In the unit testing text, retype everything between "for comp in" and "suite = unittest.TestSuite()", inclusive, keeping every word and character the same.

■ **Text**:
---

Starting out with unittests

It's a big shame because your very first experience of unittesting is unittest.main and your next experience is this brick wall of suck and you think... I'm just not going to use it.
Andrew

Andrew and I have had Jonathan Lange to visit this week while he awaits home Internet, which means there's been a lot of talk about unit testing.

Coincidently, today I am at the very beginning of a small-ish Python project, one just large enough that I'd like to make sure it's fairly correct from the beginning, meaning I'd like to make sure it has automated tests, a sensible module layout and that kind of thing. It's small enough that I bet I could get it working quickly enough without automated tests... and therein lies the trap. In order to do the right thing when starting a scratch project, doing the right thing needs to be either really really easy, or really easy to correct if it was skipped at the junkcode stage of the project.

Consider various aspects of the project. I haven't worried too much about correct module naming, because at least with Bazaar renaming directories will be easy to do later. But I am trying to do unit testing from the very beginning because adding good testing to an existing codebase of much over 200 lines converges on impossible pretty quickly. And since I create new files in Python the way some other people create functions and some other other people create new lines, I separate my test modules early which results in this brick wall of suck:

import unittest

tests = [
	# list of strings containing test module names
]

def my_import(name):
    # No love to http://docs.python.org/lib/built-in-funcs.html
    mod = __import__(name)
    components = name.split('.')
    for comp in components[1:]:
        mod = getattr(mod, comp)
    return mod

def runAll():
    runner = unittest.TextTestRunner()
    suite = unittest.TestSuite()
    for testmodulename in tests:
        testmodule = my_import(testmodulename)
        print testmodule
        loader = unittest.TestLoader()
        suite.addTests(loader.loadTestsFromModule(testmodule))

---

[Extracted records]
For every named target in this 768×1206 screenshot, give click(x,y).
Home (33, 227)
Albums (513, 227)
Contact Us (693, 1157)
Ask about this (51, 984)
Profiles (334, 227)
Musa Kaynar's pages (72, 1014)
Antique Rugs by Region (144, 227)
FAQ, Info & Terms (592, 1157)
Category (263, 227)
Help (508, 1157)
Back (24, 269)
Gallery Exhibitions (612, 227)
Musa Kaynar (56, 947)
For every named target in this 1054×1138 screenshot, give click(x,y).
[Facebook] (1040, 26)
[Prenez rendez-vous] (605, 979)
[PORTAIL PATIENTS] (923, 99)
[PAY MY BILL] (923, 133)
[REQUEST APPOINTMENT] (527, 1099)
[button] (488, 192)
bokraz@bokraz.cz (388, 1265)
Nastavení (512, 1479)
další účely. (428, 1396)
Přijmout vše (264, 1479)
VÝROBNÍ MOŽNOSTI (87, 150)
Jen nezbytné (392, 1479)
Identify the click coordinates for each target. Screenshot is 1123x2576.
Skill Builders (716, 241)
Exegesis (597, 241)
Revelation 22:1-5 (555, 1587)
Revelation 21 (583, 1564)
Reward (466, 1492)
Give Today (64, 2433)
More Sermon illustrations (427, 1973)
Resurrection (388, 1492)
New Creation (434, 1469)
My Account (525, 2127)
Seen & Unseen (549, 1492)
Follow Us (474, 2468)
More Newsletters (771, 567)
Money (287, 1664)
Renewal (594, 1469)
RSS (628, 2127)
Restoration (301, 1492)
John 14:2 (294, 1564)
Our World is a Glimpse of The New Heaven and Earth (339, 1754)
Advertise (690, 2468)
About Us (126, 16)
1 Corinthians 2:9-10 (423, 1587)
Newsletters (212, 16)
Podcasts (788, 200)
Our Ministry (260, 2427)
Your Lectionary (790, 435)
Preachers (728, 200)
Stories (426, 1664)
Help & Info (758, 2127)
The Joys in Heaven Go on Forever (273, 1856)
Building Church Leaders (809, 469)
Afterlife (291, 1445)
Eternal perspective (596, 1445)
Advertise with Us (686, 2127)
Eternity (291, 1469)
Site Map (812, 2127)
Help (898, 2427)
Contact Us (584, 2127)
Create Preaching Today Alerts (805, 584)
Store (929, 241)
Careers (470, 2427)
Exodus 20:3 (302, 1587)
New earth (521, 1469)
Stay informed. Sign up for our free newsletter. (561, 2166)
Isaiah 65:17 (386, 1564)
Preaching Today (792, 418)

---

■ **Task answer**:
for comp in components[1:]:
        mod = getattr(mod, comp)
    return mod

def runAll():
    runner = unittest.TextTestRunner()
    suite = unittest.TestSuite()